For about an hour last week, Harrah's Entertainment CEO Gary Loveman turned a Las Vegas Convention Center conference room into a Harvard University lecture hall.

Loveman's keynote address at the Global Gaming Expo implored the industry to fight misinformation and misconceptions about legalized gaming in America.

A former associate professor at Harvard's Graduate School of Business Administration, Loveman adopted some of his classroom techniques in a PowerPoint presentation. He dubbed the talk "The Stockholm Syndrome," after a psychological condition in which captives in a hostage situation bond emotionally with their captors.

Loveman believes the gaming industry has submitted all too willingly to stringent regulation and hindrances to expansion and customer access. Commercial gaming, not counting American Indian casinos, is available in just 13 states.

"The vast majority of people cannot conveniently access our services," he said. "It should offend us every day that adults can't entertain themselves in the way that they want to when they have access to so many other things."

Fast food is unhealthy. Alcohol is unhealthy. Yet, those businesses don't need government approval to expand.

Politicians, he said, have set up too many obstacles.

Harrah's, however, has success stories.

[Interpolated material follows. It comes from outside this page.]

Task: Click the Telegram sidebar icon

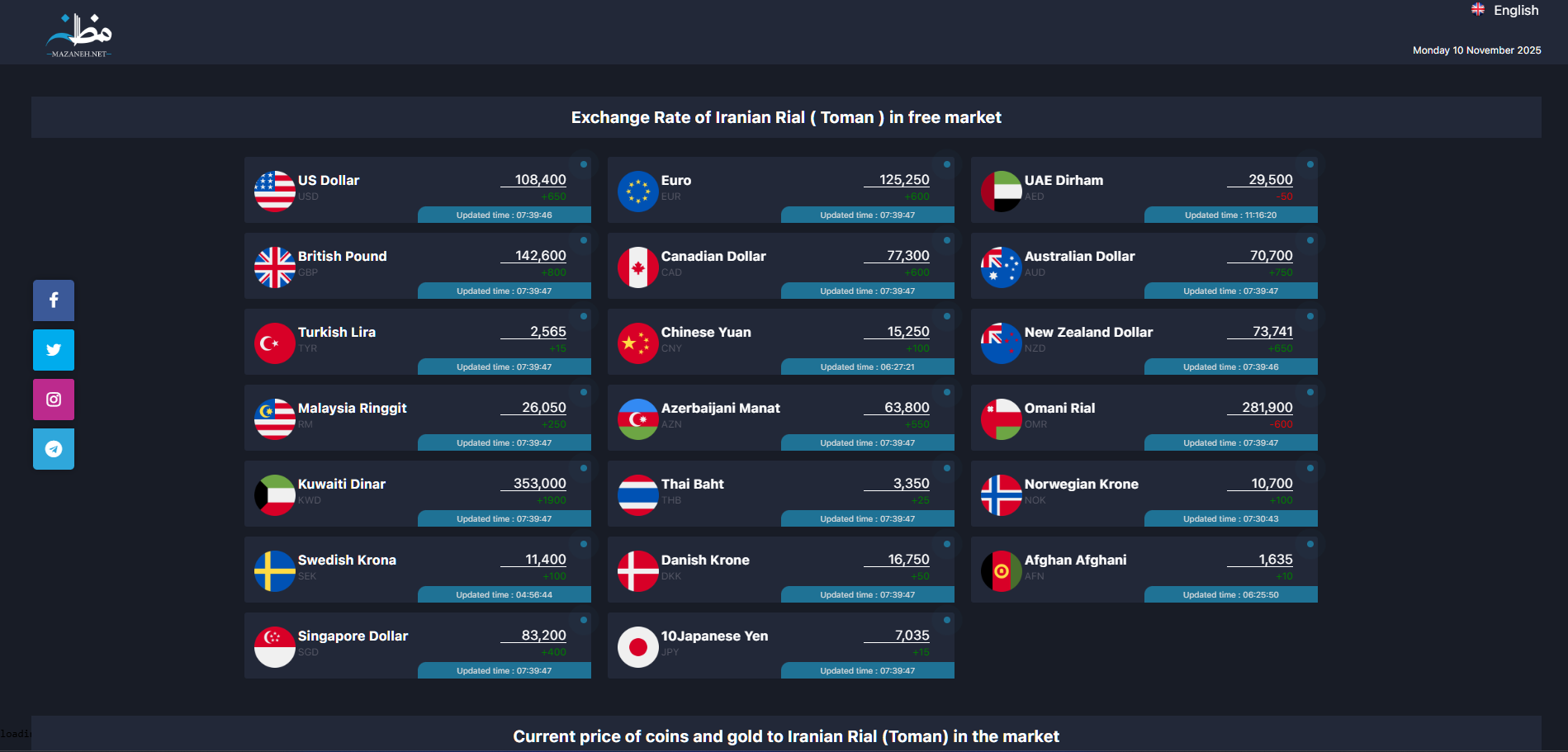Action: [x=54, y=449]
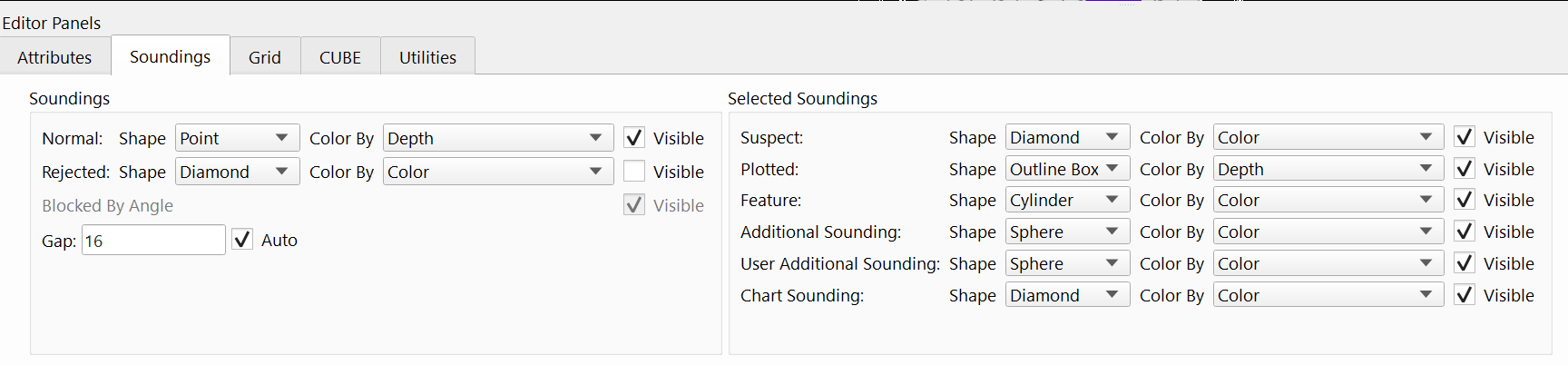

In Tunica, Miss., there was an 800 percent increase in employment after Harrah's Tunica opened in 1996. Harrah's Chester in Pennsylvania has contributed a portion of the $500 million the state has seen in tax dollars. Harrah's New Orleans helped the city's restaurant industry flourish.

Loveman said there are prevalent misconceptions about gaming, but statistics point to less crime in casinos and organized corruption is in the past. Studies by the American Gaming Association show growing acceptance of casinos by communities.

But, thanks to Hollywood, the general public thinks casino gaming is still controlled by gangsters.

"I've never lived a day like (the movie) 'Casino,' " Loveman said, although he doesn't mind if the boys who date his teenage daughters have that perception.

So why is expansion stilted?

Loveman said gaming operators have self-inflicted the damage.

Last month, casino companies financed a campaign that failed to stop developer David Cordish from gaining voter approval to build the state's largest slot machine parlor near a suburban Maryland shopping mall. The ads used the same negative issues the industry has faced.

"Respect our overriding common interest and don't pursue destructive private agendas," Loveman said.